PLANK DECEMBER 6, 2012

A Romney in Palin Clothing: The Political Style of Kelly Ayotte

Recently, John McCain has been squiring an attractive brunette Republican around town, a rising political star and young mother. The two have appeared together in high-profile press conferences. She has talked a great deal about parts of the world she can’t see from her iconoclastic home state, which is where all of her political experience was located until very recently. He’s given glowing interviews about her potential for future leadership, and gone out of his way to put his decades of experience and his reputation on the line for her. “She really is a rising star in the Republican Party,” McCain said of her once. “I can see her being very seriously considered for both vice president, and certainly over time, for the presidential nomination.”

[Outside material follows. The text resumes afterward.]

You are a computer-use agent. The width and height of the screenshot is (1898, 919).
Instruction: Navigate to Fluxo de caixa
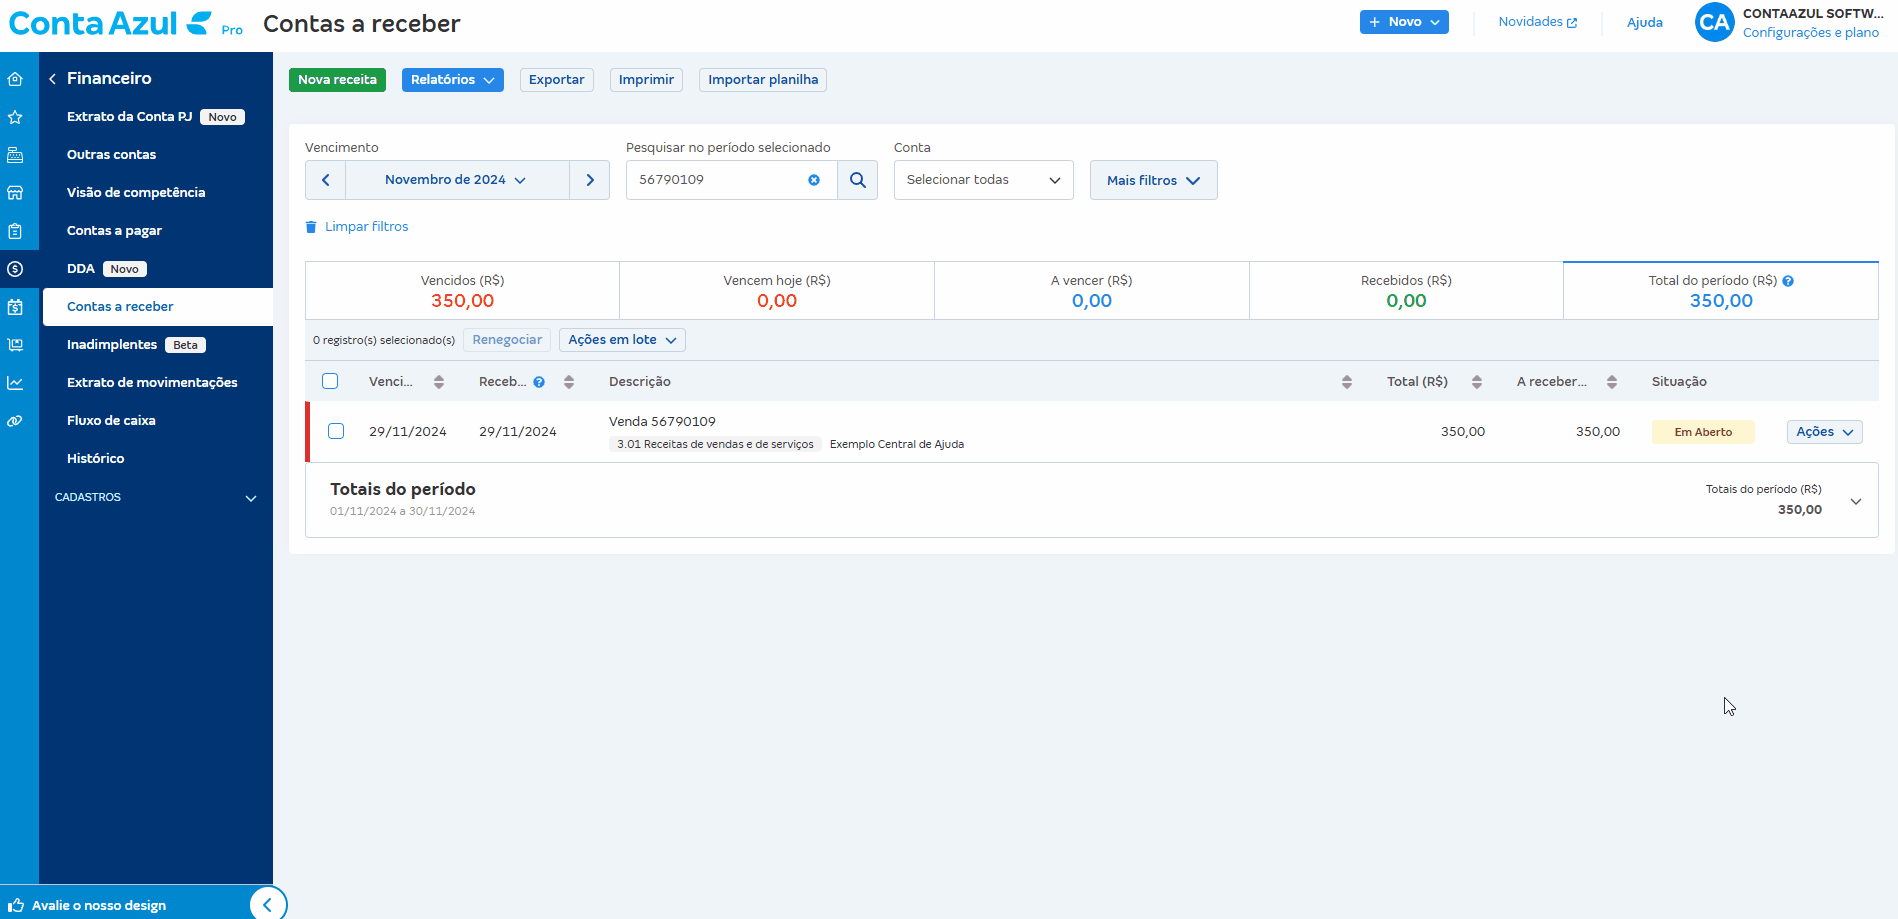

No, you have not time-traveled back to 2008. The woman in question is Kelly Ayotte, the 44-year-old New Hampshire senator elected in 2010, who has lately raised eyebrows for her sudden elevation into one of the most high-profile congressional alliances. Thanks to the upcoming retirement of Joe Lieberman, there’s an opening in the so-called Three Amigos, the (formerly) bipartisan group of self-styled foreign-policy truth-tellers. McCain, along with South Carolina’s Lindsey Graham, has adopted Ayotte just in time for their loudest campaign in recent memory, against the nomination of Susan Rice for Secretary of State because of her role in the Benghazi affair. Ayotte, in a foot-stamping move, has personally pledged to block ANY Clinton successor who doesn’t make her happy.

Ayotte represents not just a do-over for McCain in the mentoring department, but for the Republican Party as well. She is indeed a “senorita” for the amigos, in a post-election landscape in which the GOP has come to realize that it might need to redouble its efforts to build a coalition that includes more women and minorities. Ayotte can come forward, for instance, with the particular authority afforded a woman of childbearing years, to speak for the Republicans’ position on whether religious institutions should be forced to cover birth control.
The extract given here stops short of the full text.